__Task prompt__
The answer must consist solely of the lines from the one containing "ici (1139, 2476)" through the last line of the records below, repeated exactly, with all pictures omitted.
======== Data for this task
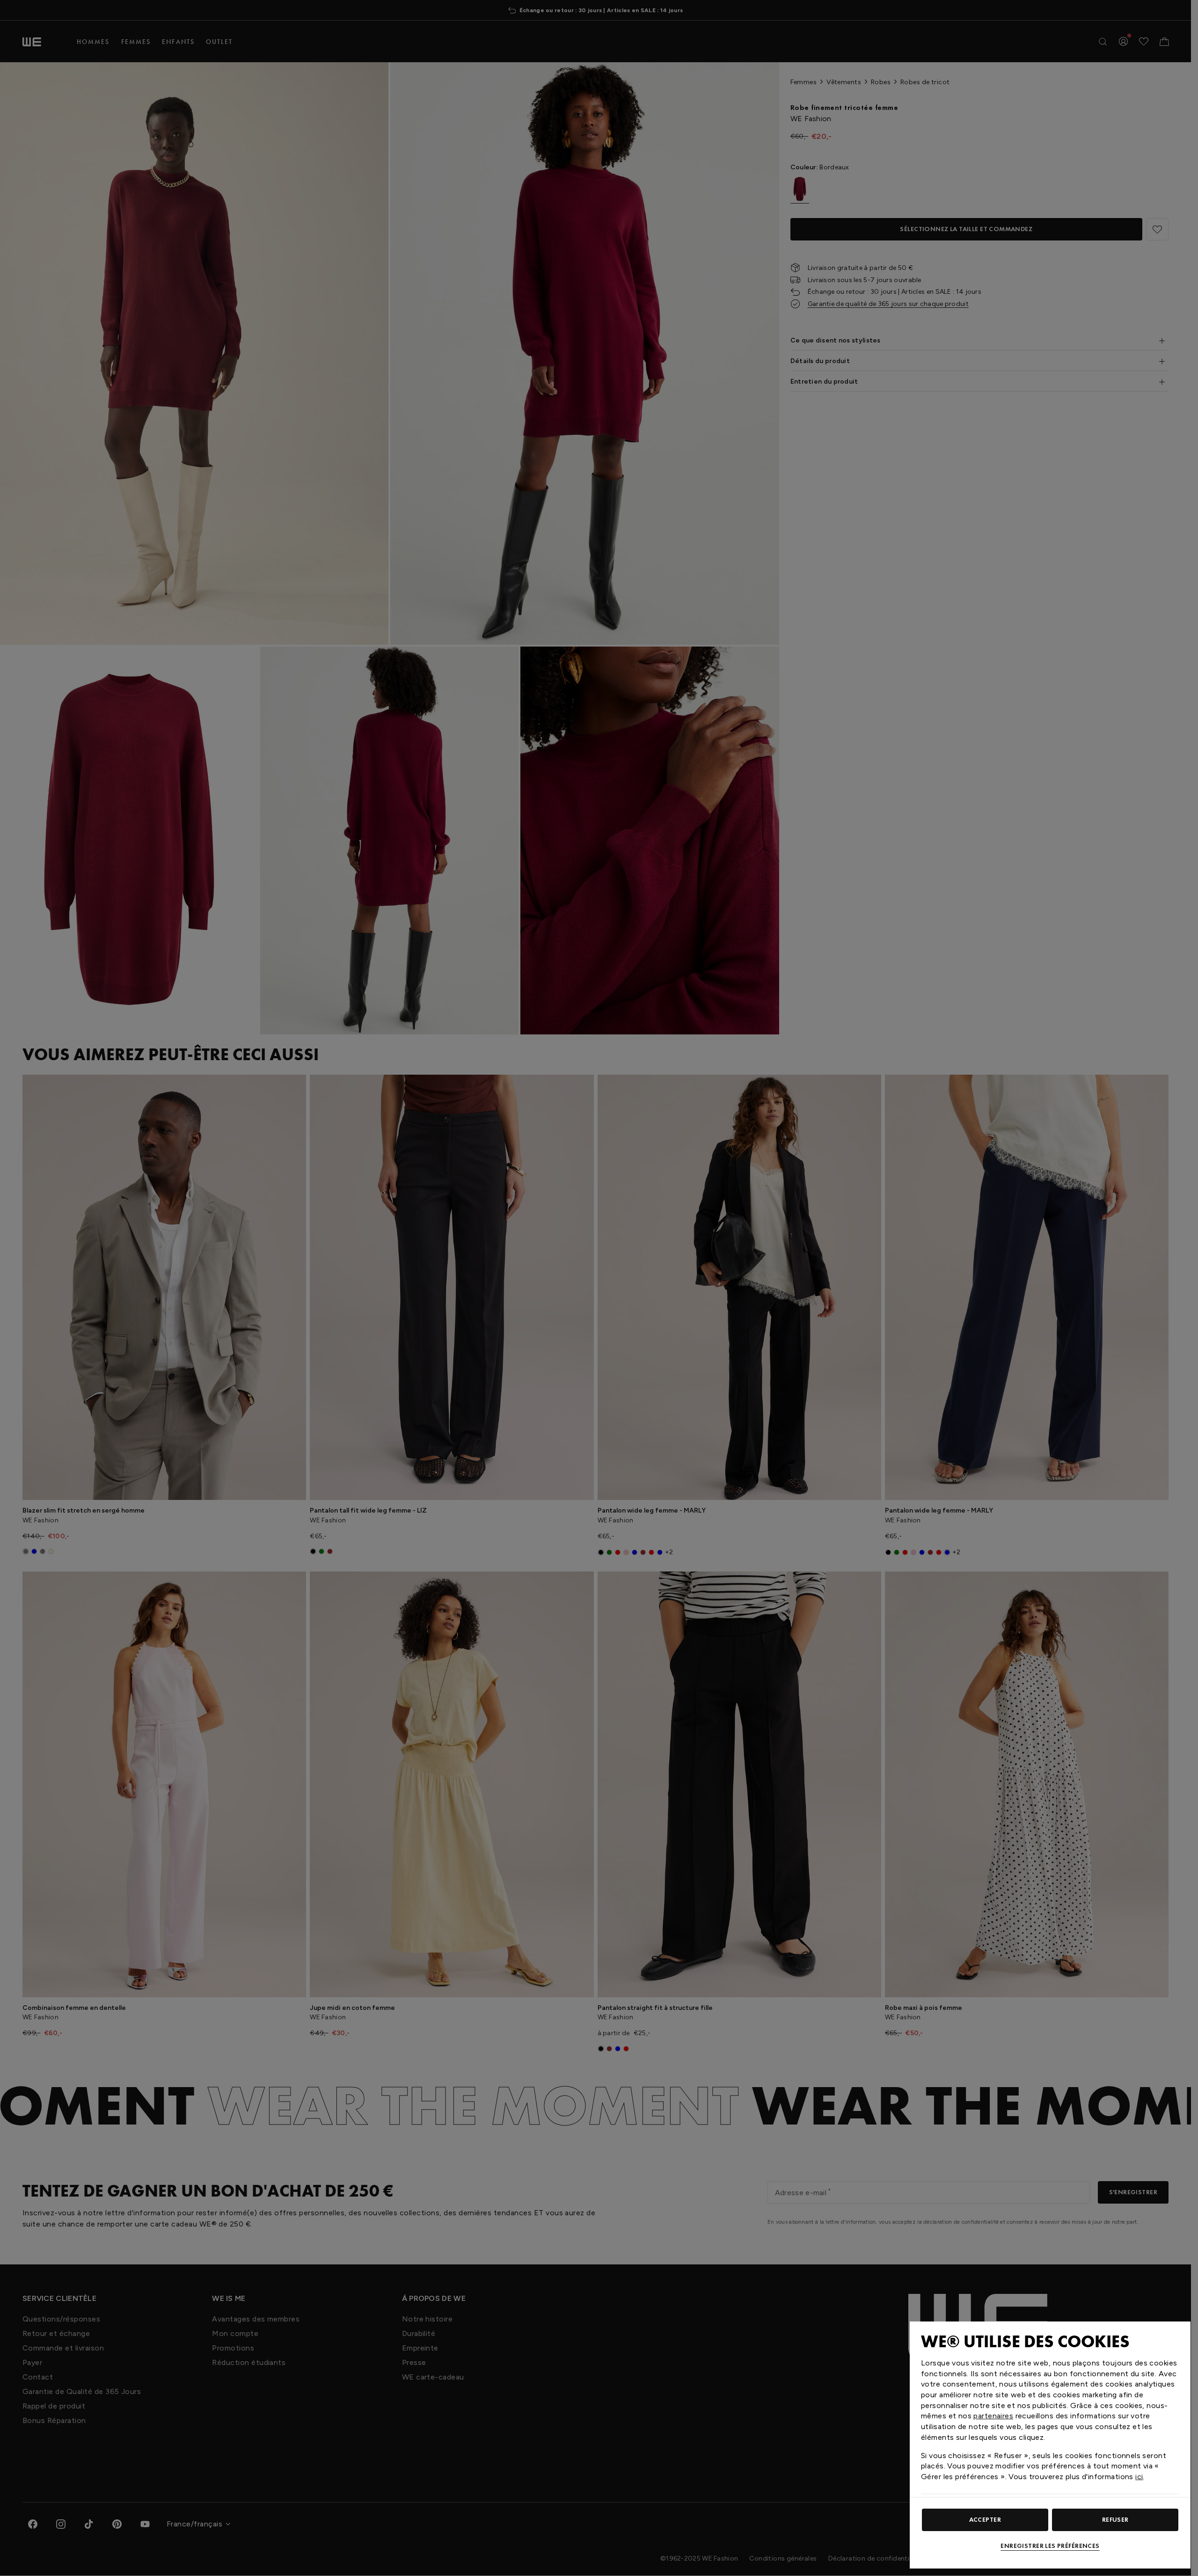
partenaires (993, 2415)
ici (1139, 2476)
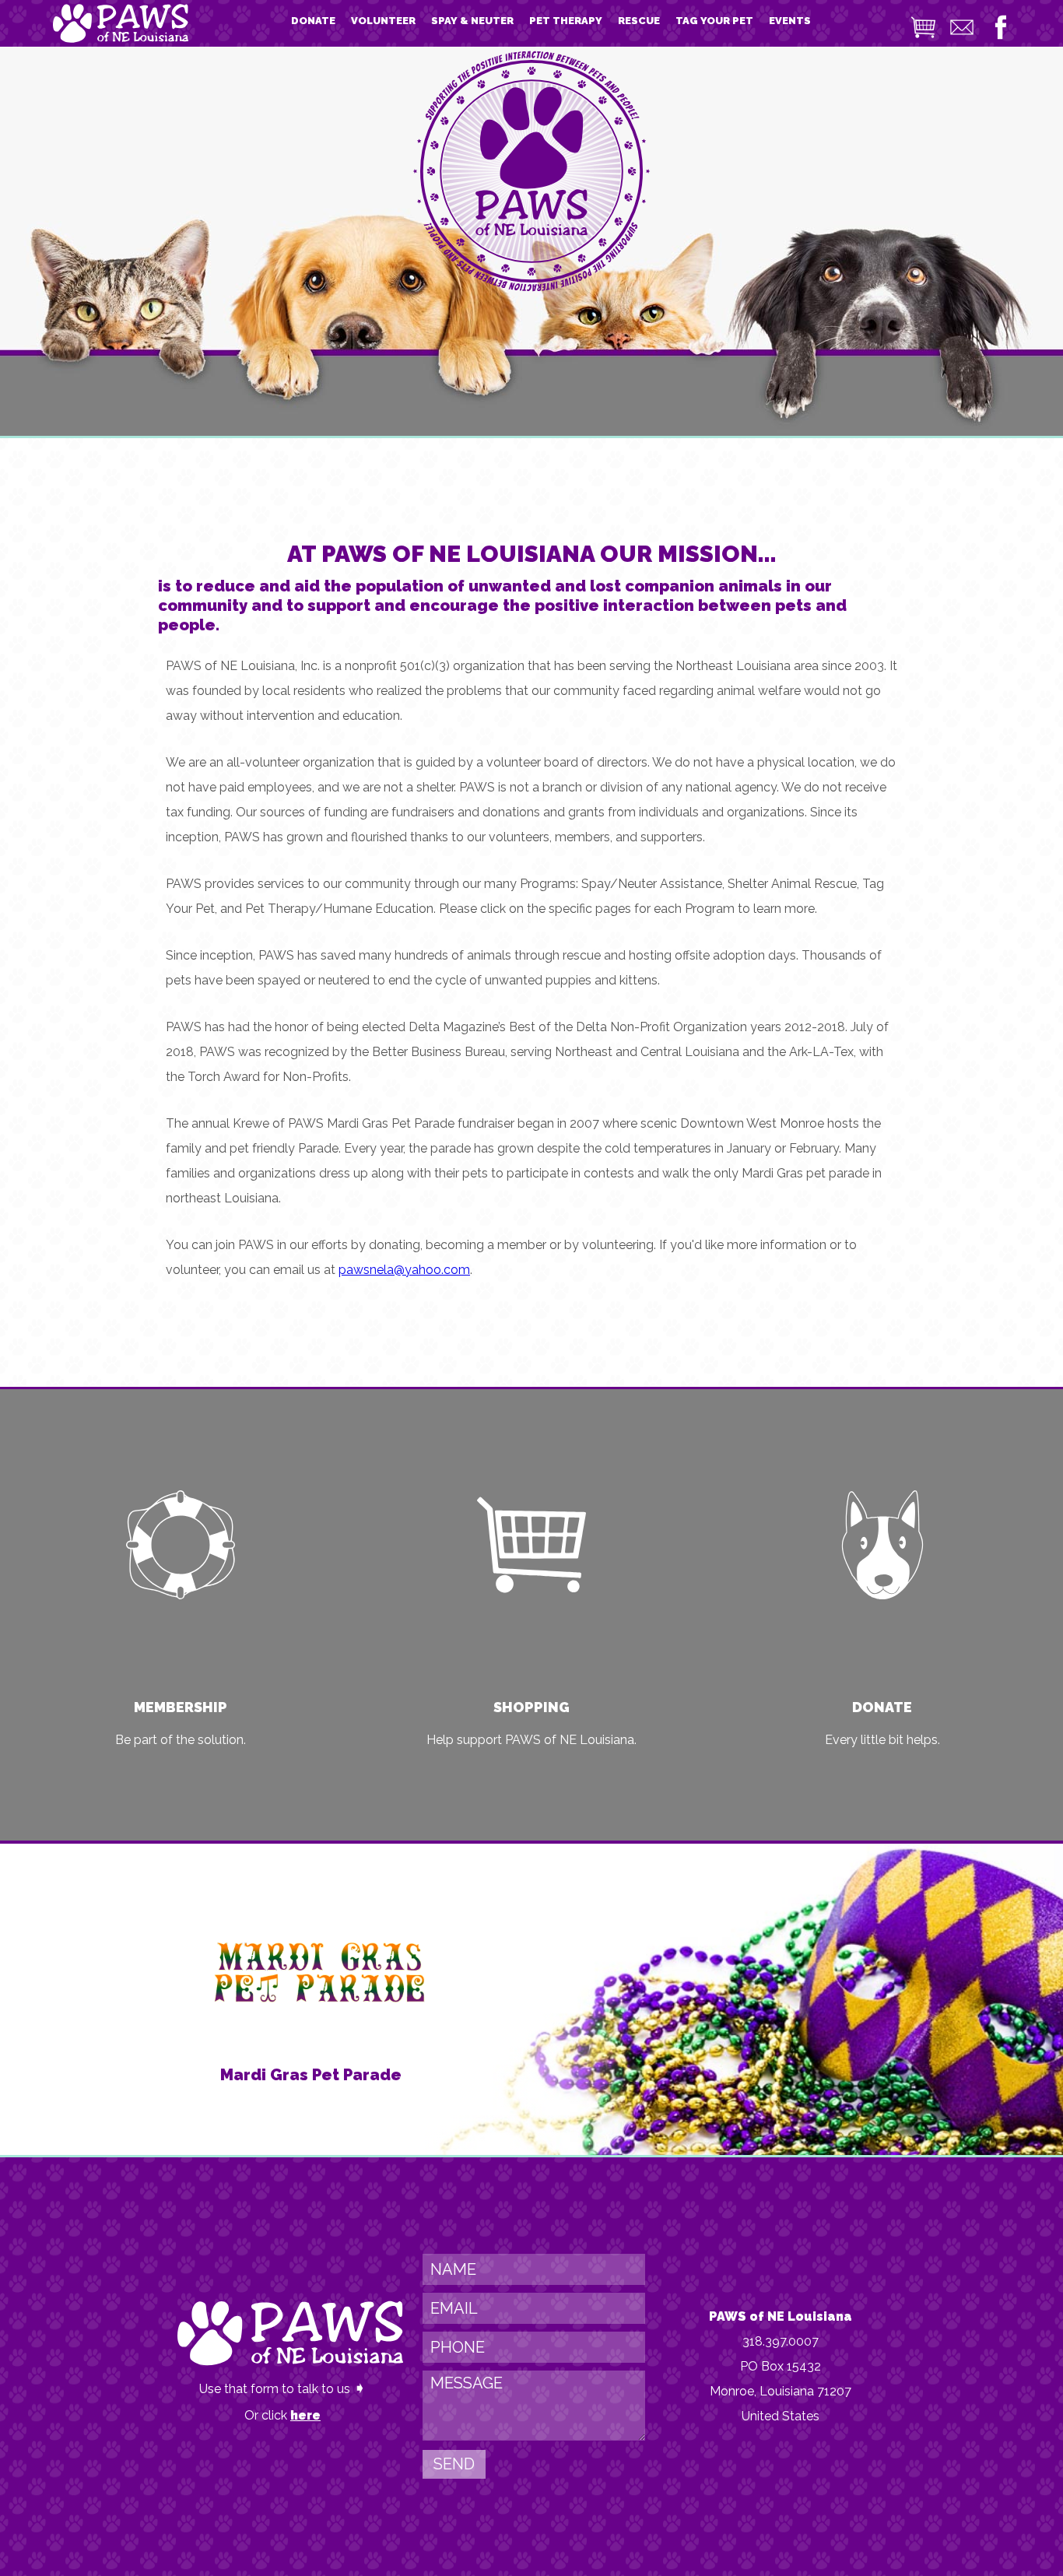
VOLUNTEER (383, 20)
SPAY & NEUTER (472, 20)
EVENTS (790, 20)
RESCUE (639, 20)
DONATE (313, 20)
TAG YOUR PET (714, 20)
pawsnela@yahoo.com (404, 1269)
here (305, 2415)
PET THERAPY (565, 20)
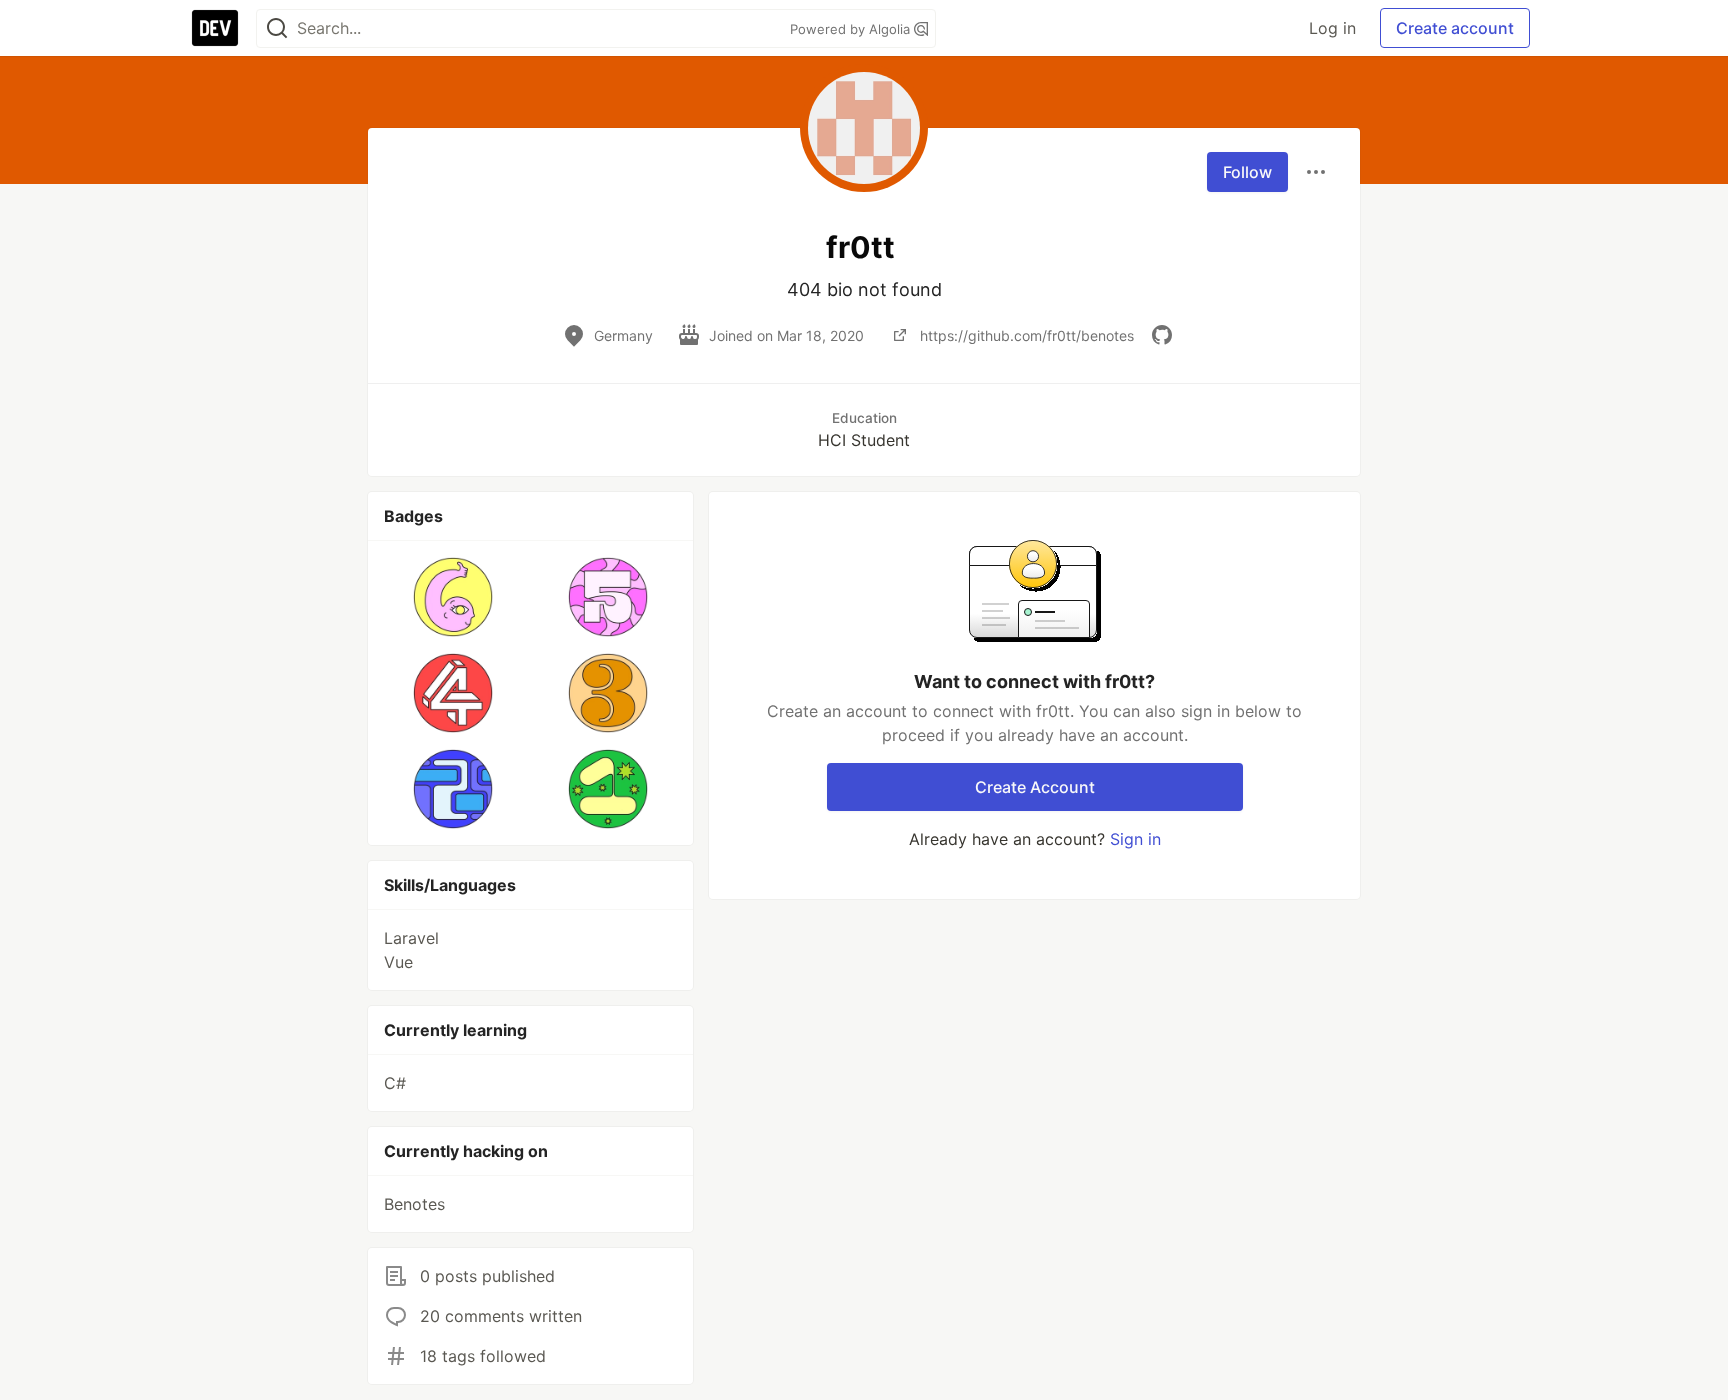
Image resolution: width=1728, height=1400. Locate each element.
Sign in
================
__Response for this exercise__
ici (1139, 2476)
VOLUNTEER (383, 20)
SPAY & NEUTER (472, 20)
EVENTS (790, 20)
RESCUE (639, 20)
DONATE (313, 20)
TAG YOUR PET (714, 20)
pawsnela@yahoo.com (404, 1269)
here (305, 2415)
PET THERAPY (565, 20)
Image resolution: width=1728, height=1400. Locate each element.
Sign in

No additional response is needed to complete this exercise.